BEGIN Provided data
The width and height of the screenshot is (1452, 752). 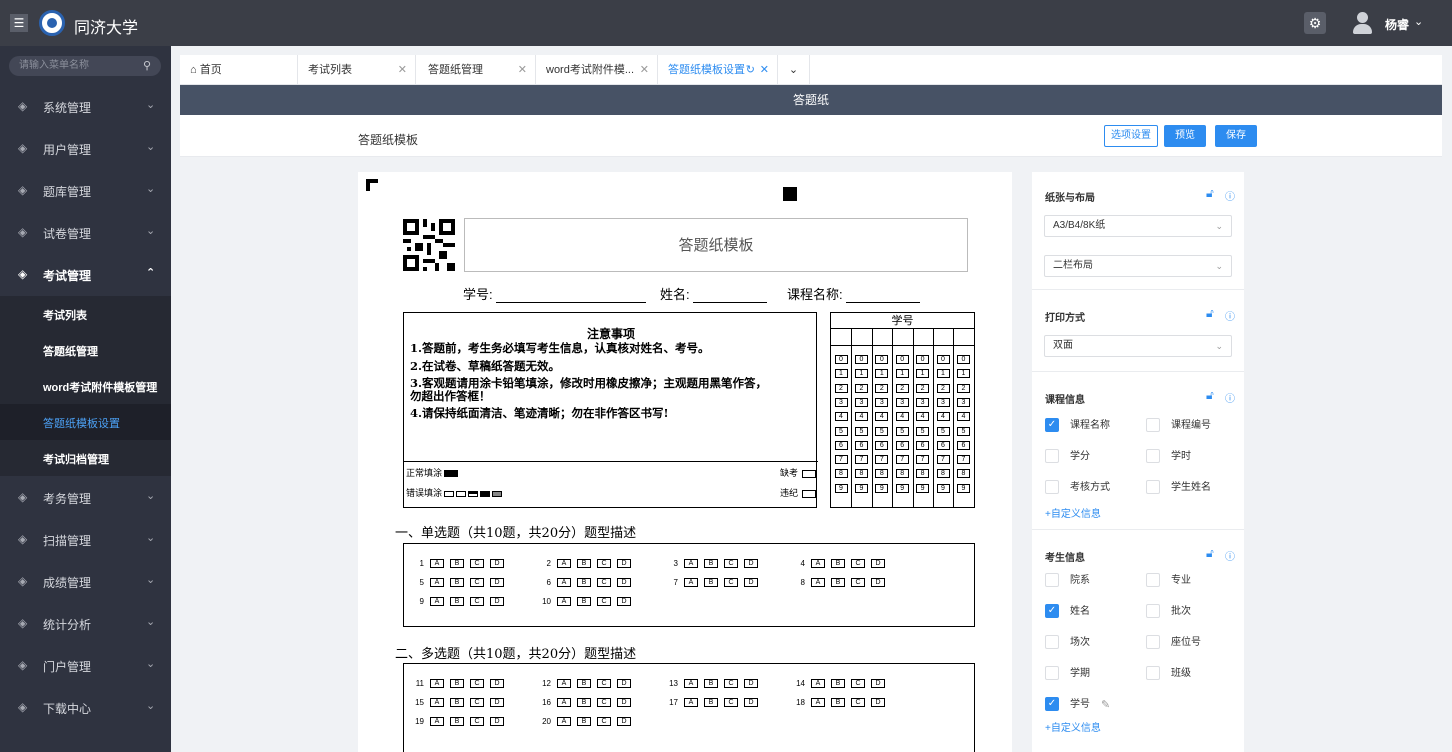 What do you see at coordinates (86, 458) in the screenshot?
I see `sidebar-subitem-archive: 考试归档管理` at bounding box center [86, 458].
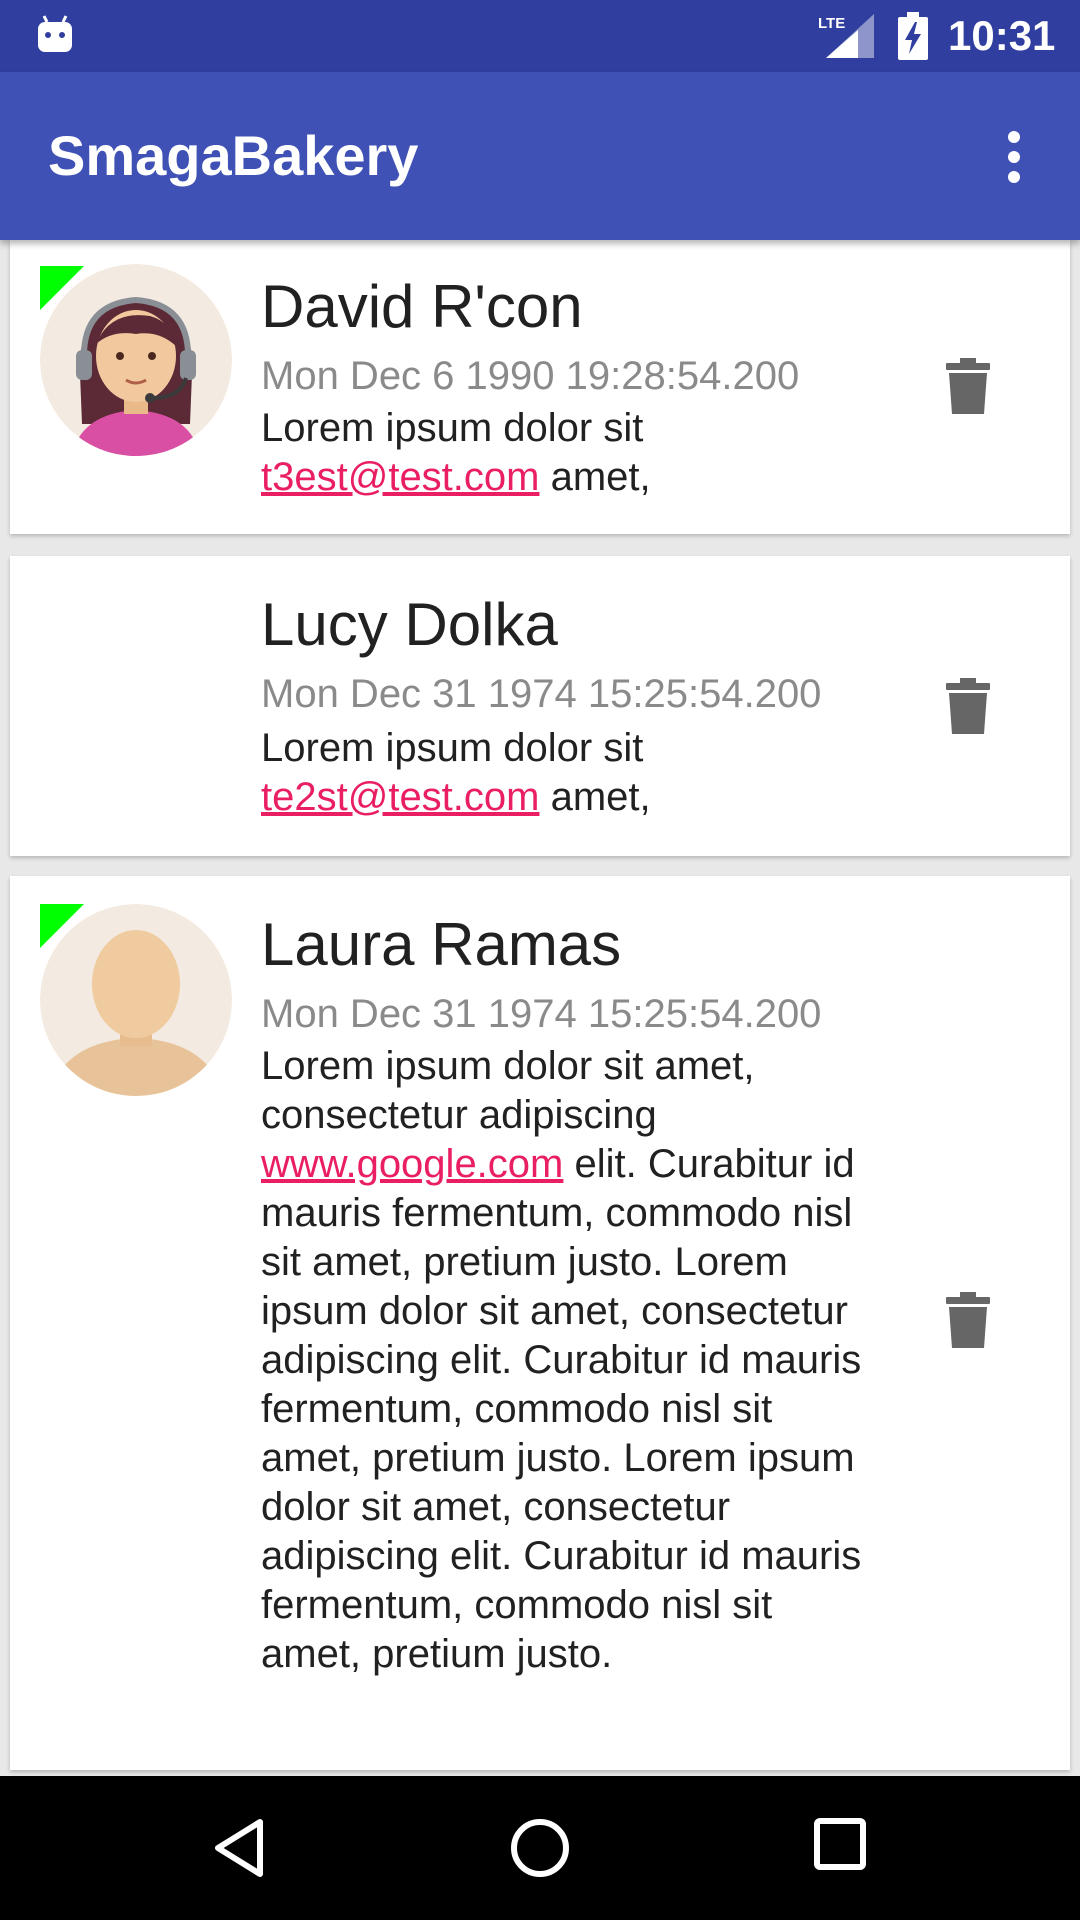 The image size is (1080, 1920). Describe the element at coordinates (422, 306) in the screenshot. I see `sender-name: David R'con` at that location.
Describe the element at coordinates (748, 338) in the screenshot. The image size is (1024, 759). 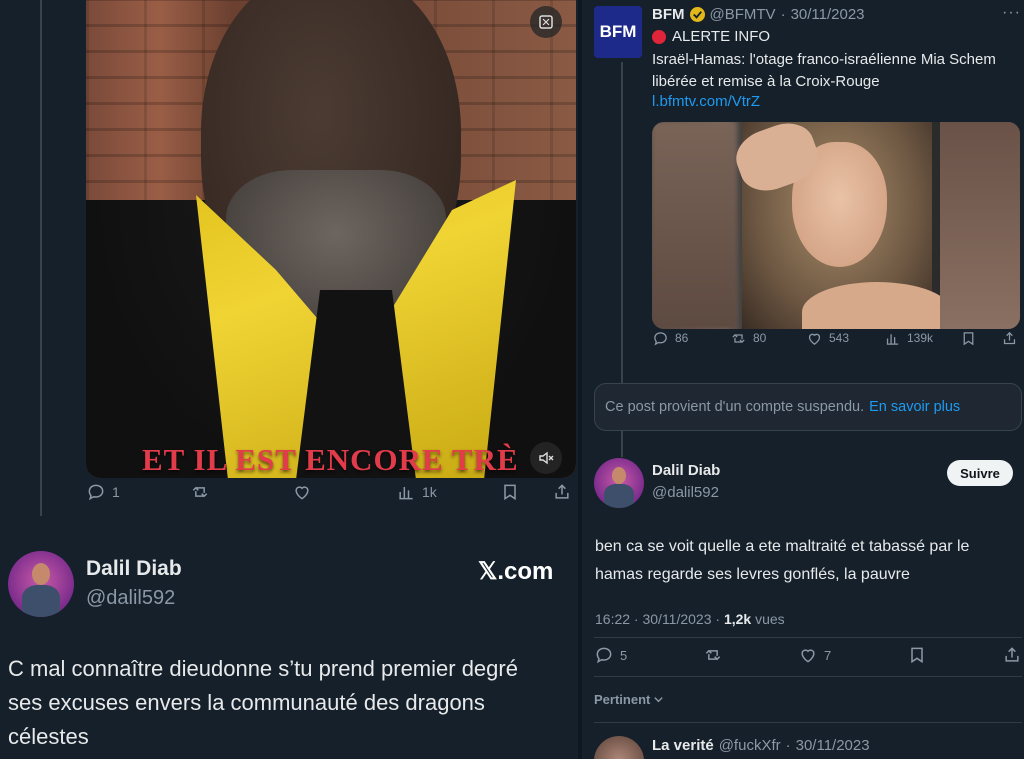
I see `repost-button: 80` at that location.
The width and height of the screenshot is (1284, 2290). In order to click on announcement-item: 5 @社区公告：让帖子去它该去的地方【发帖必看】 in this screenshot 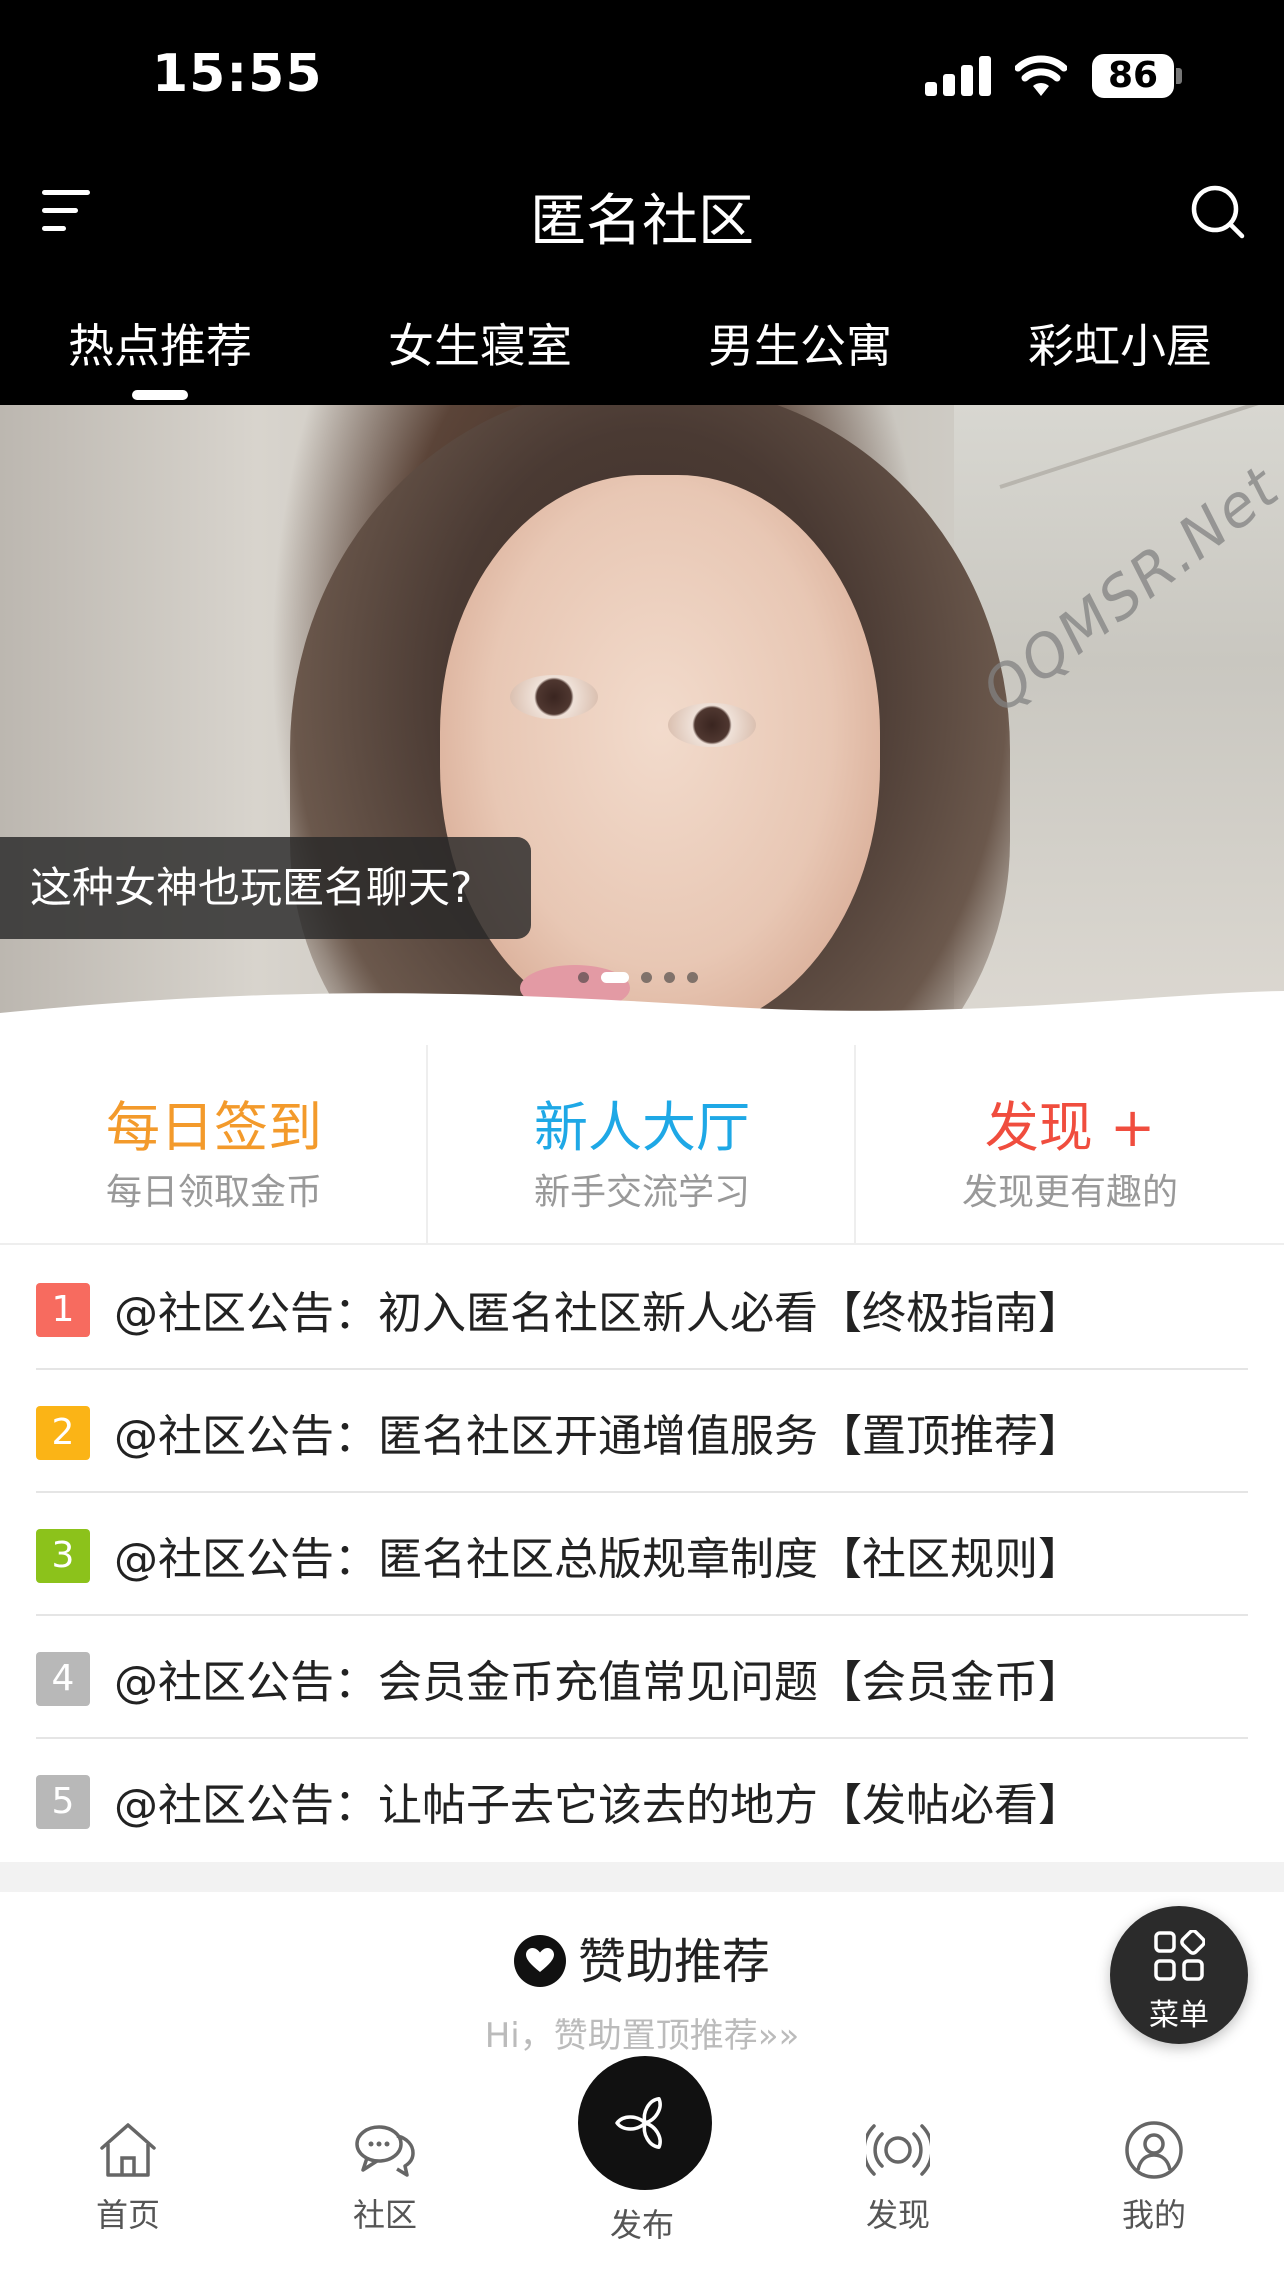, I will do `click(642, 1800)`.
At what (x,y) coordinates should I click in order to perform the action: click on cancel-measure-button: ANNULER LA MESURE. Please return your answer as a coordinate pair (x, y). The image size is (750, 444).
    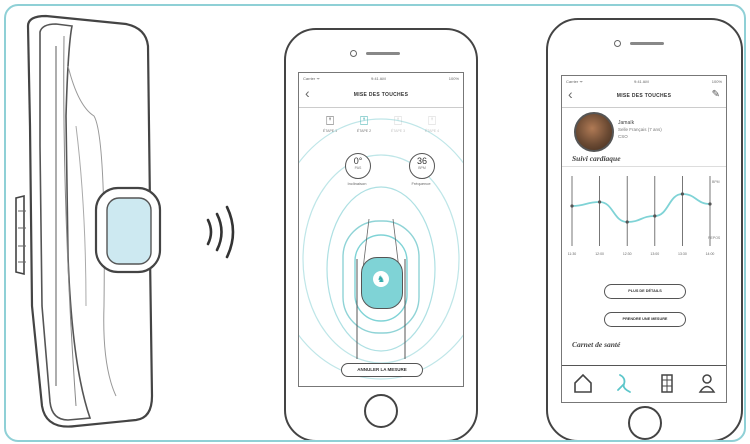
    Looking at the image, I should click on (382, 370).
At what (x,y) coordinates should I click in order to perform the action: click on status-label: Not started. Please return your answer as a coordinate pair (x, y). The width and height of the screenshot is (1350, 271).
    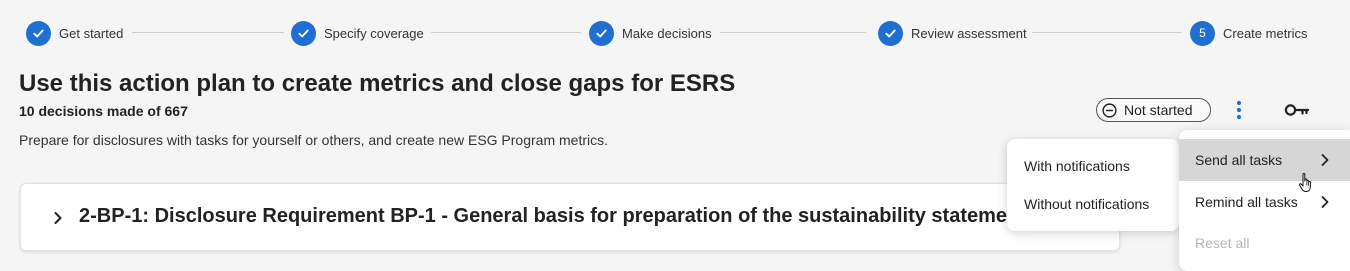
    Looking at the image, I should click on (1158, 110).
END Provided data
## Requirement
Return the records unchanged, starting at the line that contains "is (750, 444)." and running through the end of the records, with both ends included. Leave the pictures out.

## Output below
At what (x,y) coordinates should I click in order to perform the action: click on cancel-measure-button: ANNULER LA MESURE. Please return your answer as a coordinate pair (x, y). The image size is (750, 444).
    Looking at the image, I should click on (382, 370).
At what (x,y) coordinates should I click in order to perform the action: click on status-label: Not started. Please return your answer as a coordinate pair (x, y). The width and height of the screenshot is (1350, 271).
    Looking at the image, I should click on (1158, 110).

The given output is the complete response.